- Cutting Moments VHS cover
- Directed by: Douglas Buck
- Written by: Douglas Buck
- Produced by: Douglas Buck
- Starring: Nica Ray; Gary Betsworth; Jared Barsky;
- Cinematography: Nicola Saraval
- Music by: William DiMartino
- Release date: November 8, 1997;
- Running time: 29 minutes
- Country: United States
- Language: English

= Cutting Moments =

Cutting Moments is a 1997 short film written, produced, and directed by Douglas Buck, in cooperation with The New School. The film was first released on a VHS compilation also called "Cutting Moments" before being re-released in August 2004 as part of Buck's suburban holocaust collection Family Portraits: A Trilogy of America.

== Plot ==
In the center of a uniform, monotonous subdivision, married couple Sarah and Patrick have been living with their emotions kept isolated between themselves and their son, Joey.

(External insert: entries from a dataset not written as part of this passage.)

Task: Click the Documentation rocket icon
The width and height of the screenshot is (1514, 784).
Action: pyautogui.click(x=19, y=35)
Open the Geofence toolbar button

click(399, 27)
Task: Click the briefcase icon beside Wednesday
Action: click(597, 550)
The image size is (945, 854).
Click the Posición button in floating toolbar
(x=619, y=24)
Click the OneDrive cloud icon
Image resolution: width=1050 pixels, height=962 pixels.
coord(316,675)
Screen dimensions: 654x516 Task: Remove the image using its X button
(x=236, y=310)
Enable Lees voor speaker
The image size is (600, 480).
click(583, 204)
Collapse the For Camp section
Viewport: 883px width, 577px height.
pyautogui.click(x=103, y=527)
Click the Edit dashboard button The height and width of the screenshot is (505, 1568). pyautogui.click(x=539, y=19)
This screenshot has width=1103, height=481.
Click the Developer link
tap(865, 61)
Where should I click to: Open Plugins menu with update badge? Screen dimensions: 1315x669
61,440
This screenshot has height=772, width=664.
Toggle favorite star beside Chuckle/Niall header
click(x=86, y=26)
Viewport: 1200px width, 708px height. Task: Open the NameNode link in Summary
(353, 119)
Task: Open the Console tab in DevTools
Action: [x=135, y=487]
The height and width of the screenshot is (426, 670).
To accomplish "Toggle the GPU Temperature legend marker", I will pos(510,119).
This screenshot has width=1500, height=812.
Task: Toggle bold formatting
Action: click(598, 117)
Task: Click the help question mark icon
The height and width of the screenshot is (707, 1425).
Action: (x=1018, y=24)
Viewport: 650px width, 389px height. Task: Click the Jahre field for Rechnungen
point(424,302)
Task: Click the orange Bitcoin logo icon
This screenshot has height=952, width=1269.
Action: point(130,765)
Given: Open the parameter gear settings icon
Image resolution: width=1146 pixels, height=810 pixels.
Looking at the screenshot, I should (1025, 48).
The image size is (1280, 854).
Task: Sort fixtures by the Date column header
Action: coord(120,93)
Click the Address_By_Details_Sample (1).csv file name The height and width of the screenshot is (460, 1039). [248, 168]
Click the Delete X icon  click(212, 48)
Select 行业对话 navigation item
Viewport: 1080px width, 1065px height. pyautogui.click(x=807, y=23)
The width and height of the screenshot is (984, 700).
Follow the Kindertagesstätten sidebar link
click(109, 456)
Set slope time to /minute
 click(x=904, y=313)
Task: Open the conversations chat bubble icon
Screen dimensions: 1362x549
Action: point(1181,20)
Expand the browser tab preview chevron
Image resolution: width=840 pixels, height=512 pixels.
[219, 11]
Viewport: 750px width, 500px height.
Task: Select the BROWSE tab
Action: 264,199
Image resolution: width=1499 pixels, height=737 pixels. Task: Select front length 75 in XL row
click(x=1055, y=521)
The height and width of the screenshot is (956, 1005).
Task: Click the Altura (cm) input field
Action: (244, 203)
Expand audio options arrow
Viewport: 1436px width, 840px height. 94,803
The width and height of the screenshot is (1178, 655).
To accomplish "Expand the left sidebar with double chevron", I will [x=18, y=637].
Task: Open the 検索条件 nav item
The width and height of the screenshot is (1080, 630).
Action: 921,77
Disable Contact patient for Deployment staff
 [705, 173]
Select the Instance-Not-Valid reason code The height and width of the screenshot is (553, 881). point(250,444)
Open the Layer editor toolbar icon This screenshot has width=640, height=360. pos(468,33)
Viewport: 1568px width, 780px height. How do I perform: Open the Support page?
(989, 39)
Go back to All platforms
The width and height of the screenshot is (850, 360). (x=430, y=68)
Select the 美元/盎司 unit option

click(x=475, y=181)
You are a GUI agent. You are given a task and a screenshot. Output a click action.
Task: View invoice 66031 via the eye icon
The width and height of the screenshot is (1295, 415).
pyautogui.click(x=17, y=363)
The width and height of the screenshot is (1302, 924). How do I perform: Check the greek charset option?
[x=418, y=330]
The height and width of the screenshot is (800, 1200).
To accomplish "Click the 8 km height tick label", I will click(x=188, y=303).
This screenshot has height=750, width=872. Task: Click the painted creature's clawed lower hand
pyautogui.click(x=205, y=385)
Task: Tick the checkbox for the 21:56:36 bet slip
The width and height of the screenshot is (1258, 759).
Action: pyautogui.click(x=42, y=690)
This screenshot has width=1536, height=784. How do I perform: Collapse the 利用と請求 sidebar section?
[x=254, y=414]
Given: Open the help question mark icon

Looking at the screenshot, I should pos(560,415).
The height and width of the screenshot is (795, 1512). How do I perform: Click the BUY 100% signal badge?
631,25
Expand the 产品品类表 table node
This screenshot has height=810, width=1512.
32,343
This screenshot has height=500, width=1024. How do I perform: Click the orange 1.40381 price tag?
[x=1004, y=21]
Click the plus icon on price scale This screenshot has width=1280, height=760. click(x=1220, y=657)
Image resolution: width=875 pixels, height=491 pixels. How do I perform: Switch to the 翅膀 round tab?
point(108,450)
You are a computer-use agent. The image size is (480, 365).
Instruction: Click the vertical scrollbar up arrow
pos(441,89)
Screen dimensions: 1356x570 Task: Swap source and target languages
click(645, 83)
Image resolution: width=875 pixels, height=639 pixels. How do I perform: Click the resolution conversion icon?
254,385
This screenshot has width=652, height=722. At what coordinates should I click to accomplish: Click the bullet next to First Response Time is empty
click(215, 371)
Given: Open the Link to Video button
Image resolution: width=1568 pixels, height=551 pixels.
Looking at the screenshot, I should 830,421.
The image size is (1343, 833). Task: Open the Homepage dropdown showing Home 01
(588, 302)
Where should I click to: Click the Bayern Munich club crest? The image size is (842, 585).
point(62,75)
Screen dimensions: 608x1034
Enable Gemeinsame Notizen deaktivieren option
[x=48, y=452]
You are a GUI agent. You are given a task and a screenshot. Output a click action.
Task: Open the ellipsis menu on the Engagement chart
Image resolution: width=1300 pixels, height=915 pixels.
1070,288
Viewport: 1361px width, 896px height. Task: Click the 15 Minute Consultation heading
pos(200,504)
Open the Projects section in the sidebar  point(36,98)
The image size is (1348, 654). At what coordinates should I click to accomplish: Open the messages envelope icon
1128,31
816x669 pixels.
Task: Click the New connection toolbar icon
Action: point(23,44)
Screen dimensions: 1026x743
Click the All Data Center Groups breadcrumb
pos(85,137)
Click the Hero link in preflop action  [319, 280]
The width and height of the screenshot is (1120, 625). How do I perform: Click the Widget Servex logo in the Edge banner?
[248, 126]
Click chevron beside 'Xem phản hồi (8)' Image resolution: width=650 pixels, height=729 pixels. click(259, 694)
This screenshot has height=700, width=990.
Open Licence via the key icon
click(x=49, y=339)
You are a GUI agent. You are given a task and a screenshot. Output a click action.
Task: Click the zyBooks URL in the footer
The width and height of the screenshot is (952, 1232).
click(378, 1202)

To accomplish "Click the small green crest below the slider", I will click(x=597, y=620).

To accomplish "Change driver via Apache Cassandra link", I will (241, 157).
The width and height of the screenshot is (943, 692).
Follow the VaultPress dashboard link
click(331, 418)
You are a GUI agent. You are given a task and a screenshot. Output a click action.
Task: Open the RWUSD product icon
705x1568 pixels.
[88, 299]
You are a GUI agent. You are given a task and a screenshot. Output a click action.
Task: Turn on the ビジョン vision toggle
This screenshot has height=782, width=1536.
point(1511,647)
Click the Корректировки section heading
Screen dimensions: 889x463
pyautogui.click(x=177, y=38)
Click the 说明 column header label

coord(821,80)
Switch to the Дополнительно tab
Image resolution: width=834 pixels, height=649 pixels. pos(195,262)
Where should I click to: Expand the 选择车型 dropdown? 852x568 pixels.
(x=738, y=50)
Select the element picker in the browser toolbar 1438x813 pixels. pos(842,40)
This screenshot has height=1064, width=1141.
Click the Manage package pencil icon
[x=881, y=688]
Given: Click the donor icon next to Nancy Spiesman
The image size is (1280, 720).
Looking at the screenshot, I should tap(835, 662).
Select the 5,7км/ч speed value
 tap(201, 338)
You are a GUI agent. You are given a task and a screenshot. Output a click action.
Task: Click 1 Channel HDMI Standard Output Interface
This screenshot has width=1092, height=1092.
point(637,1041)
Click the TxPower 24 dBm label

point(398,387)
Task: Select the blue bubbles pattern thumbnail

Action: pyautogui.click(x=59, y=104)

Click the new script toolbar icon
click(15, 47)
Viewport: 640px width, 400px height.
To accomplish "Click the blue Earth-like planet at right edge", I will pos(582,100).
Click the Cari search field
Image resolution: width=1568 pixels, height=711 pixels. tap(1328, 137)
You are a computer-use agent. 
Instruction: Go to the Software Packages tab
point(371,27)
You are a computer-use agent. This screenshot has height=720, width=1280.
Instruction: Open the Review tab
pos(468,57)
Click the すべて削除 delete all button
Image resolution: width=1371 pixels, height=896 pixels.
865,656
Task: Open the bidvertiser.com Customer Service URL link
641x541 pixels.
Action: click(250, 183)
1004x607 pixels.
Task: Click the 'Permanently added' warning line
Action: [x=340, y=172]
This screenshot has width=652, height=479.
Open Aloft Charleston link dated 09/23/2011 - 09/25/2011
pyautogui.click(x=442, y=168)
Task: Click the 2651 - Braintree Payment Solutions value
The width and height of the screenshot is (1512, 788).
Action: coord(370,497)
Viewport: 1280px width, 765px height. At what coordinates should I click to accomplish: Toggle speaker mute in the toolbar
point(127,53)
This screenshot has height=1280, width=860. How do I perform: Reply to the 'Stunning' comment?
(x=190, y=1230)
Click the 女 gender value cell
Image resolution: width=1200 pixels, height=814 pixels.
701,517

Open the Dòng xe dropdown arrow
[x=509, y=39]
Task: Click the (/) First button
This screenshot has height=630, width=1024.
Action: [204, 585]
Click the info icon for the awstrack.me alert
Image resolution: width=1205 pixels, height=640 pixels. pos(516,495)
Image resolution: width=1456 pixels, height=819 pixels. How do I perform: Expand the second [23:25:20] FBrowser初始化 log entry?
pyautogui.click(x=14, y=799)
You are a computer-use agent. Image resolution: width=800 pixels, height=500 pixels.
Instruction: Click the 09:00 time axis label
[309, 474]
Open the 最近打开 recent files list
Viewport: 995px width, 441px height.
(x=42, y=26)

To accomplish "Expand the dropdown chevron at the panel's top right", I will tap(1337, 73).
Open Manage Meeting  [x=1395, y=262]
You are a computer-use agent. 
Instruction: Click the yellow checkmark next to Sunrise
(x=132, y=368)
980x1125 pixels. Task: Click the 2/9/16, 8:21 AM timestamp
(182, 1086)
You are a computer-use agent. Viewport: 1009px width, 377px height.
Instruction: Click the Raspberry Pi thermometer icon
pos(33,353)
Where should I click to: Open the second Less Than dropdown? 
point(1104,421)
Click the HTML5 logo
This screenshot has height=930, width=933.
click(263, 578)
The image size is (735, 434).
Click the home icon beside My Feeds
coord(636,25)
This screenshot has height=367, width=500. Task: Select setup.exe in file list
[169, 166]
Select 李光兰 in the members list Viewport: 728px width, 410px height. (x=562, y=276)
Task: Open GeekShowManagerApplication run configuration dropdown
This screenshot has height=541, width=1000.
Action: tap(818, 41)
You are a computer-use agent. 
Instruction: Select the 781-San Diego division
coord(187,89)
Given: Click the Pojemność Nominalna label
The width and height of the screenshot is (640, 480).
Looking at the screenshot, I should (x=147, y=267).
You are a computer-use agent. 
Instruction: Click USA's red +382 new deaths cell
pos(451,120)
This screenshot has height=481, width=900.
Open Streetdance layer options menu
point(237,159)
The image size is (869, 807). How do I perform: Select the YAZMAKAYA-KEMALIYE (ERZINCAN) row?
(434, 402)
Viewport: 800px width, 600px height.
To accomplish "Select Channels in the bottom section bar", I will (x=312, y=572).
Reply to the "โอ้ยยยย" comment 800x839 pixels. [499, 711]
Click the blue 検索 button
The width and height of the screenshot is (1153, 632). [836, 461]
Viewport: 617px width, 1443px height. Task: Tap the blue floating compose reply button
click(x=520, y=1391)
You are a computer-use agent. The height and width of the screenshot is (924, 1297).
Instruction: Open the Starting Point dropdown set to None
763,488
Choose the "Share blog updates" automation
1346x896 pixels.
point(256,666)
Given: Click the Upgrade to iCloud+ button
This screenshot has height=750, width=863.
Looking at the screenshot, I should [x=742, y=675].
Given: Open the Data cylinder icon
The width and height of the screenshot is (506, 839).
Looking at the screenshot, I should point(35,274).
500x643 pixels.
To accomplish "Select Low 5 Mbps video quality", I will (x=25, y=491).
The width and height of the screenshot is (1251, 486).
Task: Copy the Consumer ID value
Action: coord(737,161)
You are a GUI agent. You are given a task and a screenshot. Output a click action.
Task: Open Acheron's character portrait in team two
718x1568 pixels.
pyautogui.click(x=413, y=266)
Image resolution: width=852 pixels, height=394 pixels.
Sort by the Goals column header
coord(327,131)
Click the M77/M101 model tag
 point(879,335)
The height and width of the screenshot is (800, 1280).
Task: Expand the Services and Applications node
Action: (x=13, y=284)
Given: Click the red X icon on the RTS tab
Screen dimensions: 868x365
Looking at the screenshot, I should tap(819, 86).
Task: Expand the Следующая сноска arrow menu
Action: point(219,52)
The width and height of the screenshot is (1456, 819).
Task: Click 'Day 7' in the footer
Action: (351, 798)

Patrick seems to be cold and harsh by ignoring Sarah's existence, and the affection Patrick once had for her has all but disappeared. It comes to the point that his sexual urges are manifested in his actions toward Joey. In one scene, Joey is playing outside and places two Power Rangers toys in a suggestive position on the ground. Sarah is left in bewilderment when she hears the discussion between her husband and son later that evening.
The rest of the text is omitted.